From: Peter Geoghegan <pg(at)bowt(dot)ie>
To: Masahiko Sawada <sawada(dot)mshk(at)gmail(dot)com>
Cc: Masahiko Sawada <masahiko(dot)sawada(at)2ndquadrant(dot)com>, Robert Haas <robertmhaas(at)gmail(dot)com>, Andres Freund <andres(at)anarazel(dot)de>, "pgsql-hackers(at)postgresql(dot)org" <pgsql-hackers(at)postgresql(dot)org>
Subject: Re: xid wraparound danger due to INDEX_CLEANUP false
Date: 2020-11-20 03:56:18
Message-ID: CAH2-WznhCnL5gtWXG-YbtMUxR8kzcXcWWOVSbNpw3nYG4TwsvA@mail.gmail.com
Views: Raw Message | Whole Thread | Download mbox | Resend email
Thread:
Lists: pgsql-hackers

On Thu, Nov 19, 2020 at 5:58 PM Masahiko Sawada <sawada(dot)mshk(at)gmail(dot)com> wrote:
> Several months passed from the discussion. We decided not to do
> anything on back branches but IIUC the fundamental issue is not fixed
> yet. The issue pointed out by Andres that we should leave the index AM
> to decide whether doing vacuum cleanup or not when INDEX_CLEANUP is
> specified is still valid. Is that right?

I don't remember if Andres actually said that publicly, but I
definitely did. I do remember discussing this with him privately, at
which point he agreed with what I said. Which you just summarized
well.

> For HEAD, there was a discussion that we change lazy vacuum and
> bulkdelete and vacuumcleanup APIs so that it calls these APIs even
> when INDEX_CLEANUP is specified. That is, when INDEX_CLEANUP false is
> specified, it collects dead tuple TIDs into maintenance_work_mem space
> and passes the flag indicating INDEX_CLEANUP is specified or not to
> index AMs.

Right.

> Index AM decides whether doing bulkdelete/vacuumcleanup. A
> downside of this idea would be that we will end up using
> maintenance_work_mem even if all index AMs of the table don't do
> bulkdelete/vacuumcleanup at all.

That is a downside, but I don't think that it's a serious downside.
But it may not matter, because there are lots of reasons to move in
this direction.

> The second idea I came up with is to add an index AM API (say,
> amcanskipindexcleanup = true/false) telling index cleanup is skippable
> or not. Lazy vacuum checks this flag for each index on the table
> before starting. If index cleanup is skippable in all indexes, it can
> choose one-pass vacuum, meaning no need to collect dead tuple TIDs in
> maintenance_work_mem. All in-core index AM will set to true. Perhaps
> it’s true (skippable) by default for backward compatibility.
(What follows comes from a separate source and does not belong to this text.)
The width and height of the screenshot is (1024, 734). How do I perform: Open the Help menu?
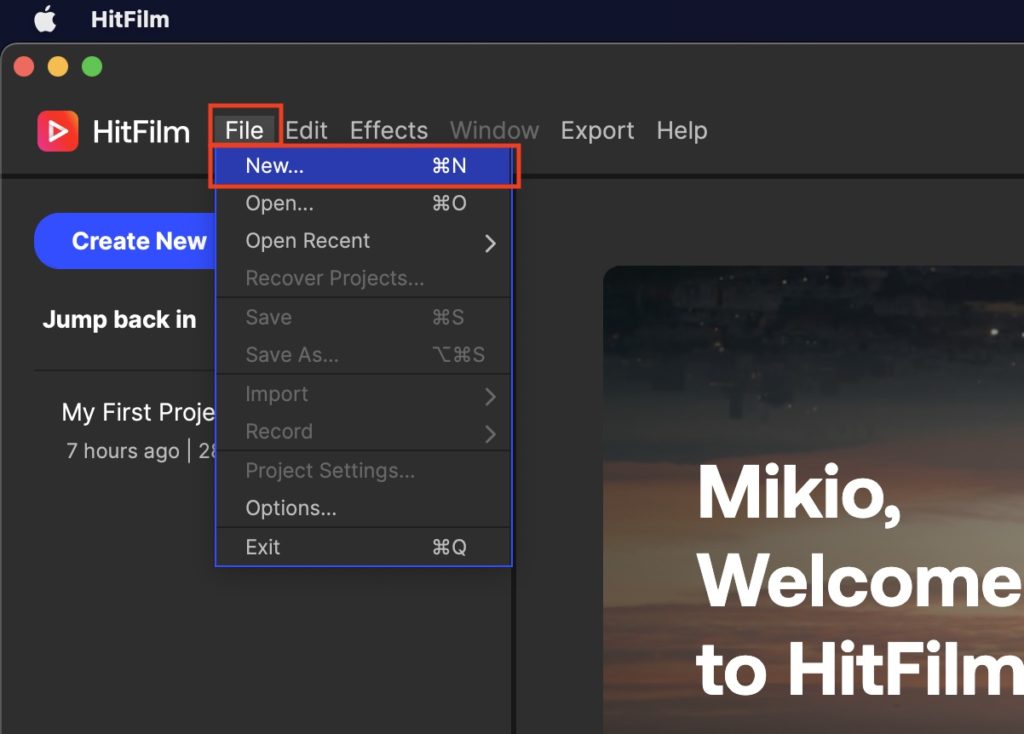click(x=681, y=131)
(The terminology here is very confusing, because the goal of the
INDEX_CLEANUP feature in v12 is not really to skip a call to
btvacuumcleanup(). The goal is really to skip a call to
btbulkdelete(). I will try to be careful.)

I think that the ideal design here would be a new hybrid of two
existing features:

1.) Your INDEX_CLEANUP feature from Postgres 12.

and:

2.) Your vacuum_cleanup_index_scale_factor feature from Postgres 11.

The INDEX_CLEANUP feature is very useful, because skipping indexes
entirely can be very helpful for many reasons (e.g. faster manual
VACUUM in the event of wraparound related emergencies). But
INDEX_CLEANUP has 2 problems today:

A. It doesn't interact well with vacuum_cleanup_index_scale_factor.
This is the problem that has been discussed on this thread.

and:

B. It is an "all or nothing" thing. Unlike the
vacuum_cleanup_index_scale_factor feature, it does not care about what
the index AM/individual index wants. But it should.

(**Thinks some more***)

Actually, on second thought, maybe INDEX_CLEANUP only has one problem.
Problem A is actually just a special case of problem B. There are many
interesting opportunities created by solving problem B
comprehensively.

So, what useful enhancements to VACUUM are possible once we have
something like INDEX_CLEANUP, that is sensitive to the needs of
indexes? Well, you already identified one yourself, so obviously
you're thinking about this in a similar way already:

> The in-core AMs including btree indexes will work same as before. This
> fix is to make it more desirable behavior and possibly to help other
> AMs that require to call vacuumcleanup in all cases. Once we fix it I
> wonder if we can disable index cleanup when autovacuum’s
> anti-wraparound vacuum.

Obviously this is a good idea. The fact that anti-wraparound vacuum
isn't really special compared to regular autovacuum is *bad*.
Obviously anti-wraparound is in some sense more important than regular
vacuum. Making it as similar as possible to vacuum simply isn't
helpful. Maybe it is slightly more elegant in theory, but in the real
world it is a poor design. (See also: every single PostgreSQL post
mortem that has ever been written.)

But why stop with this? There are other big advantages to allowing
individual indexes/index AMs influence of the INDEX_CLEANUP behavior.
Especially if they're sensitive to the needs of particular indexes on
a table (not just all of the indexes on the table taken together).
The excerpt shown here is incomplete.